Flutter Entertainment Plc is buying The Stars Group Inc. in a $6 billion all-share deal to create the world’s biggest online gaming group and take advantage of opportunities in the U.S. after the Supreme Court legalized sports betting.

Flutter, headquartered in Dublin, said in a statement it has offered 0.2253 of its shares in exchange for each Stars share. The Toronto-based target owns the American PokerStars brand, has partnerships with casinos including Reno, Nevada’s Eldorado Resorts Inc., and recently signed a deal with Fox Sports.

While Flutter has a U.S. presence -- it owns the FanDuel fantasy sports site -- it derives almost half its revenue from Britain, where tighter rules on fixed-odds betting terminals and higher taxes for online betting have upended the industry. Its shares rose as much as 22% on Wednesday, while Stars’s soared 38% in premarket trading.

For the buyer this is “a truly transformational deal for both the company and the industry,” Davy analysts Michael Mitchell and Jack O’Halloran said in a research note. “We see strong strategic merit to the transaction. It improves Flutter’s position in key growth markets, including the U.S., while also bolstering scale” and position in its core markets.

In May last year, America’s highest court struck down a federal law that had barred single-game gambling in most of the country. However, the only way for foreign companies to enter the market is through partnerships with U.S. firms.

Flutter’s offer assigns an equity value to the target of about 4.95 billion pounds ($6 billion), which represents a premium of about 40% to Tuesday’s closing share price, according to Bloomberg calculations. Its shares traded at 8,566 pence at 1:32 p.m. London time. European peers such as William Hill Plc also rose on the news.

Given the size of the American economy and its lucrative sports leagues, “you could see a market north of $20 billion of annual revenue, which would be far and away the biggest legal betting market in the world,” said Greg Johnson, analyst at Shore Capital.

The deal has handed Jeff Ubben’s ValueAct Capital Management a significant payday.

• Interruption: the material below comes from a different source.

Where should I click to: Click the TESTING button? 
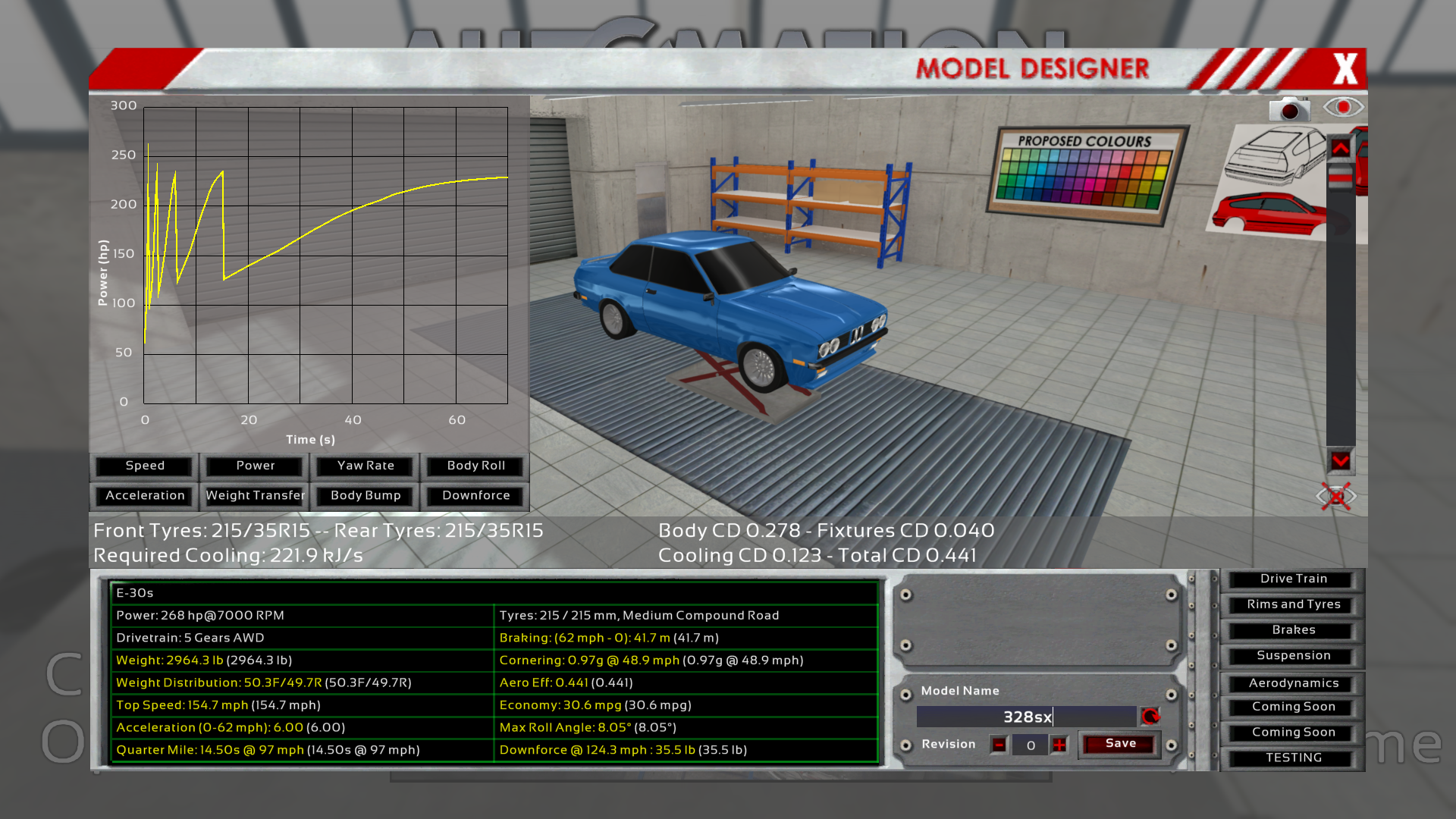pyautogui.click(x=1293, y=758)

The activist fund built a 4.7% stake in Stars in the second quarter, when the average share price was $17.76. The stock traded at $20.67 in premarket trading.

“We are very excited about this transaction,” said Alex Baum, vice president at ValueAct. “We have been an engaged shareholder in Stars Group for some time and are delighted to see innovative, emerging companies becoming the growth companies of tomorrow.”

The new group would have had revenue of 3.8 billion pounds last year, making it the world’s biggest online betting and gaming company, and the deal will achieve pretax synergies of about 140 million pounds a year, according to the statement.

Still, the combined company’s U.K. presence could create competition concerns.

“The combination of both companies could trigger combined market shares exceeding 30%, which would result in an in-depth investigation in the U.K.,” analysts at Kepler Cheuvreux said in a research note.

Flutter’s chairman, CEO and chief financial officer will assume the same roles in the new group.

Goldman Sachs International and PJT Partners were financial advisers to Flutter. Barclays Plc, Moelis & Co. and BMO Capital Markets advised Stars.